I’ve tried it before, but I think this time is the farthest I’ve gotten.
What I’ve learned in my previous attempts is:
1. You’re only blogging for you, not anybody else. When you do it for someone else to see, or someone else to admire, you’ll burn out, and those “someone else’s” rarely care at all.
2. Not every day is gonna be a homerun. But, you will have homeruns. But you’ll only get your best stuff if you work through your worst stuff. You have to shift your mind to seeing success as not “writing a great post,” but “writing a post.” Leave your hesitation and near-perfect standards for other areas of your life.
3. This outlet is unlike any other thing you’ve done or will do. For many of our ideas and thoughts, there’s an appropriate place to share them (social media, in a conversation with friends, through a video, in a speech at an event, etc.). But a daily blog is here to serve you when you can’t figure out the best outlet, when you’re blessed to have something to express but not blessed to have a medium to express it, this is a home you can always come back to.
What I’m learning this time around:
1. A daily blog doesn’t have to be a headache. A great number of my posts were written in bed on my phone before I went to sleep. Yes, because I wanted to keep the streak. But even with that very practical deadline driving me, taking a few minutes to write something usually resulted in something I was at least a little proud of, if only for the fact that it was my honest expression.
2. The best writing is rewritten. I’ve known this for a long time (“writing is rewriting”), but this was the first time it practically played out before my eyes as a sort of laboratory experiment result. There’s a very direct correlation between the posts I’m most proud of and the posts that have the most revisions/re-reads. What surprised me, though, is that this bore true even in the small numbers — if I read through my post once, I find things to fix that make it better; if I read through it twice, I find things to improve; just one extra time adds major improvement. Although, I imagine there’s a law of diminishing returns after re-reading 20 or 30 times.
3. Consistency is a decision you only have to make one time. It’s not something you decide to do every day. In the past, I’ve found myself asking whether I’m going to write a post today and keep up with my daily blog. This time around, I decided to keep a daily blog, and so the question shifted from whether I’d write today to what will you write for your blog today? That shift takes the pressure off the question of whether you’ll be consistent, and just sets you up to be consistent.
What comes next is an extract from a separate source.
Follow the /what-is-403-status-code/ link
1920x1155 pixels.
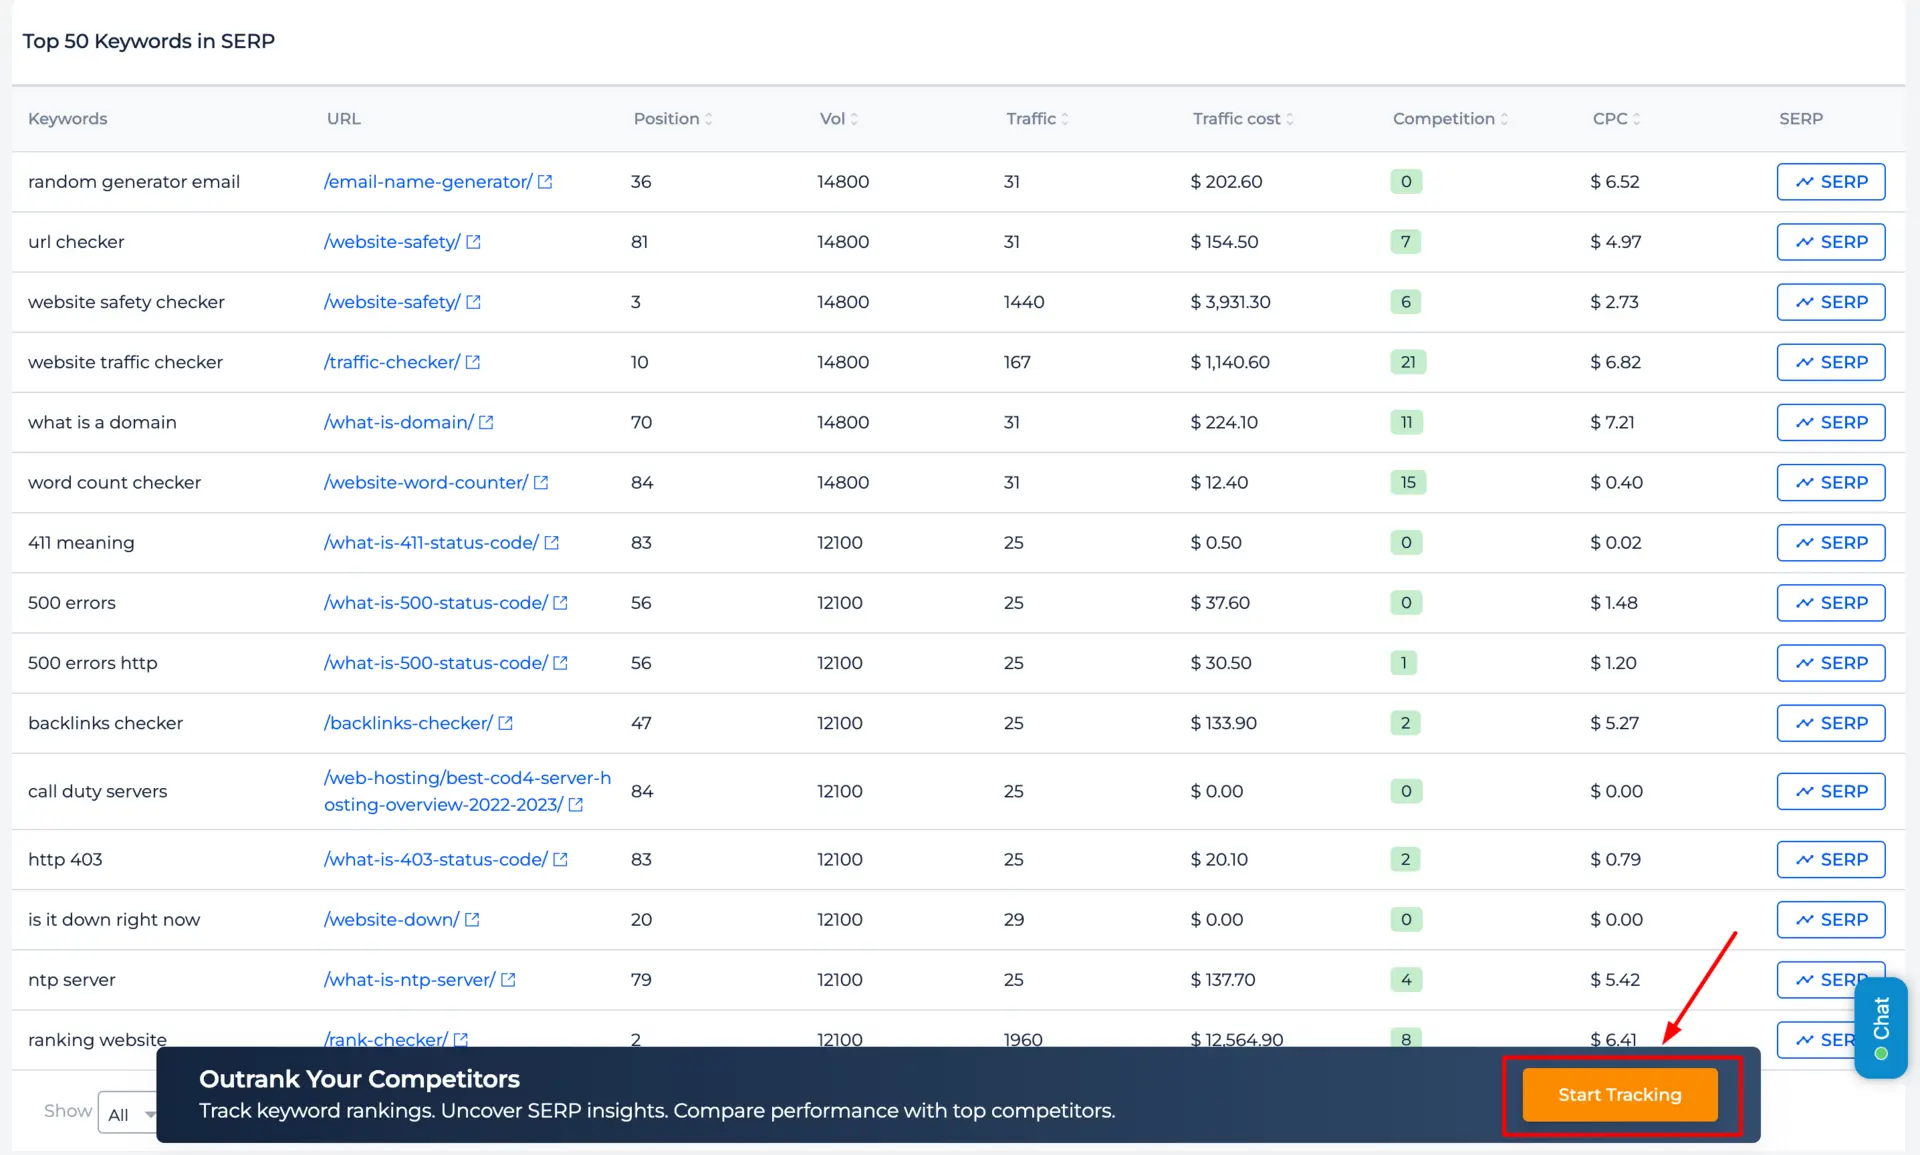click(435, 859)
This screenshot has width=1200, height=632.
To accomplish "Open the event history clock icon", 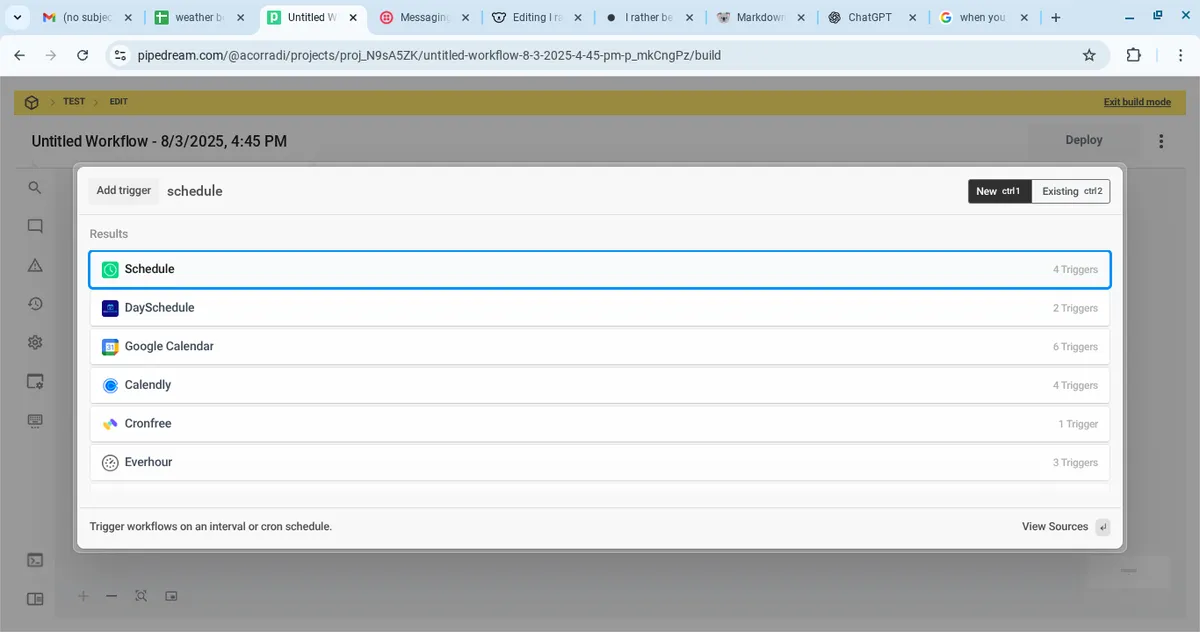I will (x=35, y=304).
4. Your unique voice or style is not crafted, it’s discovered after examining a large body of work. I’d spent a lot of my younger years trying to craft myself and my brand and figure out exactly who I was. With this daily blog attempt, I threw all that away and decided that I am who I am and I don’t need to figure out anything, I just need to be who I am. The more time I spent trying to keep my old blogs consistent or speaking in a specific voice, the less I felt like myself. This time? I don’t give a damn if things fit together or creates a cohesive story of who I am — I’m gonna write about improv, and movies and television, and Quranic verses, Prophetic stories, Arabic grammar, and whatever the hell else comes to mind because I am who I am, and trying to be anything else or anything less is exhausting. It’s been 90 days, I’ll wait 900 days before I start looking through and trying to find patterns to put me in a box. ‘Til then, it’s whatever comes through these fingers.
I’ve never done P90x, but I assume it’s absolutely nothing like this.